One last thing: my untested suggestion about repeating instructions mid-context turns out to have actual backing. Leviathan et al. (2025) at Google Research found that simply repeating the prompt improves performance across 47 of 70 benchmark-model combinations — with zero regressions. So if you’re building a refactoring harness, “say it again, louder” isn’t a hack. It’s a peer-reviewed engineering strategy. Science says nagging works.
And because the universe has a sense of humor: this article was co-written with an AI. Same conversation where I was analyzing experiment data, debugging Python scripts, and reading academic papers. Thousands of tokens of methodology discussion, JSON results, and cosine similarity matrices — all crammed in the context window while I asked the model to write in my voice. The drafts kept coming back sounding like research notes with paragraph breaks. Technically accurate. Tonally embalmed. The personality of a well-formatted CSV.
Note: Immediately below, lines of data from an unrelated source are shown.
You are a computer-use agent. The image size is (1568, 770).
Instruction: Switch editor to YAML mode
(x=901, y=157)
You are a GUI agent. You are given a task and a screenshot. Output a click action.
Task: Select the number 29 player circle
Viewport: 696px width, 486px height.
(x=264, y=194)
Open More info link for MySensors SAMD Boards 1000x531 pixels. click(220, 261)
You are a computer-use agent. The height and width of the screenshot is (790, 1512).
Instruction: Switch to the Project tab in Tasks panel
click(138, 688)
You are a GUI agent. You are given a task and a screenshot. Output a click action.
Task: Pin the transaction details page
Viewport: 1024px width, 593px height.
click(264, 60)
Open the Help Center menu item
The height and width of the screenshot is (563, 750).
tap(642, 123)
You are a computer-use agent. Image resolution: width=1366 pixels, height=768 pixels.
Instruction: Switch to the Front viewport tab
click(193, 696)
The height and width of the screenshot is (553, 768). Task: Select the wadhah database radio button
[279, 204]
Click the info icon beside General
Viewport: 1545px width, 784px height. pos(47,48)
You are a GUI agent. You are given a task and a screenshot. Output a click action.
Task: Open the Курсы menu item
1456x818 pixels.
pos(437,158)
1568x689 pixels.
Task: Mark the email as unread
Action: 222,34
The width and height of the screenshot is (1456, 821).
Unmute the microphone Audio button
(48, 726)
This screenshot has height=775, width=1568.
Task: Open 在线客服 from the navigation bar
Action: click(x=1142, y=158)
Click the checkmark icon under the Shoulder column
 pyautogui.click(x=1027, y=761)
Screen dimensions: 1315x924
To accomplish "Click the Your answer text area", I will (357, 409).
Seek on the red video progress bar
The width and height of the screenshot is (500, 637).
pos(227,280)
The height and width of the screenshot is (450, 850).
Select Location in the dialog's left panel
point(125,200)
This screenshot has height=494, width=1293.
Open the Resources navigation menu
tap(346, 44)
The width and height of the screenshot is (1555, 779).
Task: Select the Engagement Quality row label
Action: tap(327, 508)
I stared at the fifth lifeless draft and had the out-of-body experience of realizing I was inside my own compliance chart. The creative writing instruction was the system prompt. The research data was the var declarations. The 95% of style-tokens that the tone article identified? They were being determined by the thousands of tokens of experiment findings surrounding the “write like a human” instruction. I had written an entire article about why this happens, and then I sat there watching it happen to the article itself, like a fire safety instructor whose presentation catches fire.
So I built a separate tool — a tone-correction agent that runs in a fresh context with zero research data, just the draft and examples of my actual voice. A context firewall between “what to say” and “how to say it.” The engineering equivalent of writing your speech in one room and practicing your delivery in another, because if you try to do both in the same room, you end up sounding like the room.
The full experiment code is in the repo. All four experiments, including the embarrassing one — especially the embarrassing one. Go find the mistakes I haven’t found yet. I have trust issues with my own work and I’d sleep better knowing someone who actually passed a statistics course had a look.
In the meantime, I’m going to go refactor a codebase. One file at a time. With a very clean context window. And a lot of const.